### [Selection]
COURT OF APPEALS

DECISION

DATED AND FILED

 

June 2, 2009

 

David R. Schanker

Clerk of Court of Appeals

 

 

 

NOTICE

 

 

This opinion is subject to further editing.  If published, the official version will appear in the bound volume of the Official Reports. 

 

A party may file with the Supreme Court a petition to review an adverse decision by the Court of Appeals.  See Wis. Stat. § 808.10 and Rule 809.62. 

 

 

 

 

Appeal No. 

2008AP2945-FT

Cir. Ct. No.  2007SC746

STATE OF WISCONSIN   

IN COURT OF APPEALS

 

DISTRICT III

 

 

 

 

Arrow Financial Services, LLC,

 

          Plaintiff-Respondent,

 

     v.

 

Thomas D. Lunemann,

 

          Defendant-Appellant.

 

 

 

            APPEAL from an order of the circuit court for Dunn County:  ROD W. SMELTZER, Judge.  Reversed and cause remanded with directions. 

1        BRUNNER, J.[1]   Thomas Lunemann appeals an order denying his request for attorney fees after a voluntary dismissal of Arrow Financial Services, LLC’s case against him.  Lunemann claims he was entitled to attorney fees under the Wisconsin Consumer Act or, alternatively, that the court erroneously exercised its discretion by failing to adequately explain its basis for denying fees under Wis. Stat. § 805.04(2).  We reverse the order and remand for the court to reconsider whether Lunemann should receive attorney fees and costs under § 805.04(2).

### [Material provided]
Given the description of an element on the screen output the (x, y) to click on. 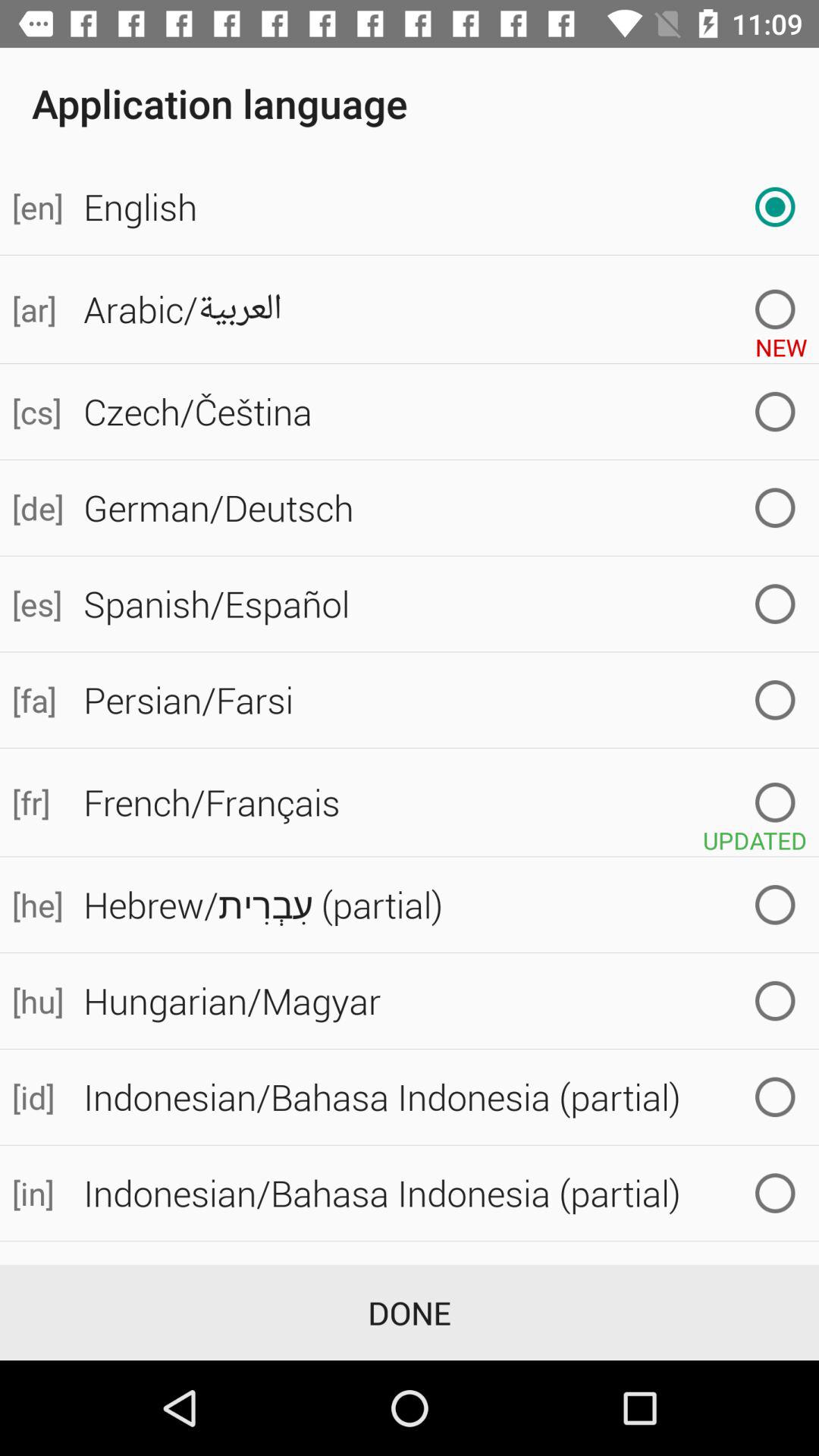
tap the hungarian/magyar item (445, 1000)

### [Requirement 1]
Reproduce the part of the appeals decision that starts at "APPEAL from an" and ends at "costs under § 805.04(2).".
### [Requirement 2]
Name every individual person mentioned in the appeals decision.

### [Reply 1]
APPEAL from an order of the circuit court for Dunn County:  ROD W. SMELTZER, Judge.  Reversed and cause remanded with directions. 

1        BRUNNER, J.[1]   Thomas Lunemann appeals an order denying his request for attorney fees after a voluntary dismissal of Arrow Financial Services, LLC’s case against him.  Lunemann claims he was entitled to attorney fees under the Wisconsin Consumer Act or, alternatively, that the court erroneously exercised its discretion by failing to adequately explain its basis for denying fees under Wis. Stat. § 805.04(2).  We reverse the order and remand for the court to reconsider whether Lunemann should receive attorney fees and costs under § 805.04(2).

### [Reply 2]
David R. Schanker
Rod W. Smeltzer
Brunner
Thomas D. Lunemann